Turning specifically to claimant's allegations of disabling pain, the ALJ had a substantial basis for disbelieving those allegations. In addition to Dr. Fontanez' report and the consistent medical findings of Dr. Marrero, a consulting neurologist, claimant was described by a Social Security Administration interviewer as able to answer all questions in full, with no difficulty observed during the interview, which claimant attended alone. Furthermore, as the ALJ noted, the record is replete with discrepancies in claimant's account of his history and activities.

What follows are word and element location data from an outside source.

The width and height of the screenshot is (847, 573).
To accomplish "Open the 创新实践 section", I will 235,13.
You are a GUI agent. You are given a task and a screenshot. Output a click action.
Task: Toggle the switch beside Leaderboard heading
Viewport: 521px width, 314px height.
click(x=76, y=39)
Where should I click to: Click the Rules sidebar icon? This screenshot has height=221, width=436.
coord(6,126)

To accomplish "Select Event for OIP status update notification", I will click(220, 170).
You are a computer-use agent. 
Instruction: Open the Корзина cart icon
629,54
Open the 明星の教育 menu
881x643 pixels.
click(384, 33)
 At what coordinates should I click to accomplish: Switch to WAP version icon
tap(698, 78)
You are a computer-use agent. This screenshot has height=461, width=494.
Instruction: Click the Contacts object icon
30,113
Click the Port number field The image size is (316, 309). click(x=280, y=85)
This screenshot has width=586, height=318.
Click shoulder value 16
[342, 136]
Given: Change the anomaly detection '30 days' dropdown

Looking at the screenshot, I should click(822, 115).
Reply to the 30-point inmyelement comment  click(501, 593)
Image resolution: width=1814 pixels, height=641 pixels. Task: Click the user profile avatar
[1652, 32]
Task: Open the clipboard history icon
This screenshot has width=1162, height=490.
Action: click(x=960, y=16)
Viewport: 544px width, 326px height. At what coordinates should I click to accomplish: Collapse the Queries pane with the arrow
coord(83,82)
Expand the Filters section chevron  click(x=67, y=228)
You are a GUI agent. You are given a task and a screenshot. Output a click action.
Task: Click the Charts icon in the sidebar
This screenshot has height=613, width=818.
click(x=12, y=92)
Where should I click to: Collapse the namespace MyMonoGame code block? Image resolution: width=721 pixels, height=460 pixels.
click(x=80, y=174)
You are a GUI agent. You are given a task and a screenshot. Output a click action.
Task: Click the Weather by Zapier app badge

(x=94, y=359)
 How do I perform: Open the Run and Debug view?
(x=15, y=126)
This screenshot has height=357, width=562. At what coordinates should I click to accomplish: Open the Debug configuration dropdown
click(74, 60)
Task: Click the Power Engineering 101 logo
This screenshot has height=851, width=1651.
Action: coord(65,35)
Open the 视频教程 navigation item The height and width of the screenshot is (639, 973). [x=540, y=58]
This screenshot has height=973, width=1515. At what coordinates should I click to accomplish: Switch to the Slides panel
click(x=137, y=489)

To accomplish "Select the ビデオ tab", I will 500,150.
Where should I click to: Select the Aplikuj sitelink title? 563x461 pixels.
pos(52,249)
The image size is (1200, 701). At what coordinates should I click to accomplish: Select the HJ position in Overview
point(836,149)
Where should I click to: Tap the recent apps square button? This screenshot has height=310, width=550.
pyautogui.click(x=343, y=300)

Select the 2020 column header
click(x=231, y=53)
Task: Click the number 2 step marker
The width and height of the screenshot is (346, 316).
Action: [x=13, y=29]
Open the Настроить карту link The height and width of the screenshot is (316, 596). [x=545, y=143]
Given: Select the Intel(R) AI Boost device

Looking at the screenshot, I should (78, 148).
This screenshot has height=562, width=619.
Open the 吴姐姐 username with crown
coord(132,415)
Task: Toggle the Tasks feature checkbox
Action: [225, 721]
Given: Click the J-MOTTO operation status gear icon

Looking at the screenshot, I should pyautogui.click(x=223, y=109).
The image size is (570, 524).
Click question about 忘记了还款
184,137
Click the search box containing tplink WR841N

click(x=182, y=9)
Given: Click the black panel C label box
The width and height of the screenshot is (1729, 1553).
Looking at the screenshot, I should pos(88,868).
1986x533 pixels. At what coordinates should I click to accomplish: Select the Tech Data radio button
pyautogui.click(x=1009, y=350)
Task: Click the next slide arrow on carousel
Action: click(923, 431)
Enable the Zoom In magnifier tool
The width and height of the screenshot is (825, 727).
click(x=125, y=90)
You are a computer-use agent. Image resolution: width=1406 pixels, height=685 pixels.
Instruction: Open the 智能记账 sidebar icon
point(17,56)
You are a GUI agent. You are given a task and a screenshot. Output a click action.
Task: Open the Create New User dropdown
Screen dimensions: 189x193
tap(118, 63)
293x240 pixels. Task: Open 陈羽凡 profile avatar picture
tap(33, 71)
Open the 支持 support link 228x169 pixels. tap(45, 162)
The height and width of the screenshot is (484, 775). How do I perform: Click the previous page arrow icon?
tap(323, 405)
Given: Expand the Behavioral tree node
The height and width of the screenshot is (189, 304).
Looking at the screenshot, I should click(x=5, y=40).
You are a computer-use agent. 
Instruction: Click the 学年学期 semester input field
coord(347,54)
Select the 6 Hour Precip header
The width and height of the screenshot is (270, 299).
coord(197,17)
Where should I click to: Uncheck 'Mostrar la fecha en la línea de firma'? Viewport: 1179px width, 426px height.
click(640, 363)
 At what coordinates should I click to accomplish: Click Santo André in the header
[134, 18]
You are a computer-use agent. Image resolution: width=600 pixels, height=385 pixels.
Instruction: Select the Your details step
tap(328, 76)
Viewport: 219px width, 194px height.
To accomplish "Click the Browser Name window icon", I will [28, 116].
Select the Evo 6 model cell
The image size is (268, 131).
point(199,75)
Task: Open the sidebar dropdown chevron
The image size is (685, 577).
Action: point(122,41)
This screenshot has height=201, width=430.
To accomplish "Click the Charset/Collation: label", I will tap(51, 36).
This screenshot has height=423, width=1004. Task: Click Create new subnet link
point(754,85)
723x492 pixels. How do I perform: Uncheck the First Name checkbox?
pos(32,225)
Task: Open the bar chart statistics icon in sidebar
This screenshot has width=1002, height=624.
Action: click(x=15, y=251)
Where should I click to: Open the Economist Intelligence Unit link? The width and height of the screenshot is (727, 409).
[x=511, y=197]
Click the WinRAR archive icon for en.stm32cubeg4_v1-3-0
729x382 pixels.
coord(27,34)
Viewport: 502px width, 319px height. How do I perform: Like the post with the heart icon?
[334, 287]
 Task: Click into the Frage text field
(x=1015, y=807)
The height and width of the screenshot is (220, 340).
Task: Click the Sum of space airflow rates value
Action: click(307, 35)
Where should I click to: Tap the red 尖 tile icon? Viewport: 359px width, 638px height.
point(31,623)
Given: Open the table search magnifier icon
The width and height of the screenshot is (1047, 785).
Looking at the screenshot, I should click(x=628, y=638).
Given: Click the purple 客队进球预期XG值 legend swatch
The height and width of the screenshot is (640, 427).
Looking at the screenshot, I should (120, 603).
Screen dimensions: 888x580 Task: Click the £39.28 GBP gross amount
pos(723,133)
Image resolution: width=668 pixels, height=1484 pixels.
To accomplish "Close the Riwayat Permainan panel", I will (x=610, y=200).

The ALJ stated,
The medical picture in this case is quite puzzling. Whereas at the second hearing the claimant alleged back pain and left leg numbness as a result of surgery in October 1984, when he filed for benefits on December 5, 1984 he failed to mention leg troubles in his application. He alleged his back aches began after surgery, but he claimed pains all over body by August 2, 1984. In the first hearing he denied any traumatic episode, but in the second one he claimed a fall where he injured his left testicle.
At a January 12, 1987 hearing claimant stated that he could not read, did not have a driver's license and had never driven. Yet in a disability report and in that same hearing he stated that he liked to read newspapers. At an August 6, 1985 hearing he stated that he drove for about ten years while in Connecticut. Dr. Gayalde, a consulting neurologist, stated in a December 14, 1985 medical report that claimant "came to evaluation alone in a friends car." Accordingly, the ALJ was entitled to doubt claimant's credibility and discount his claims of back pain so severe in intensity as to preclude work as a salesman. We add that, contrary to claimant's contention, the ALJ's report shows that he did give adequate consideration to claimant's subjective complaints of pain and did consider non-medical evidence of pain as required by Avery v. Secretary of Health and Human Services, 797 F.2d 19 (1st Cir. 1986).
Finally, we agree with the ALJ that the record contains no evidence of a severe mental impairment before September 30, 1986, when claimant's insured status expired.
The judgment of the district court is affirmed.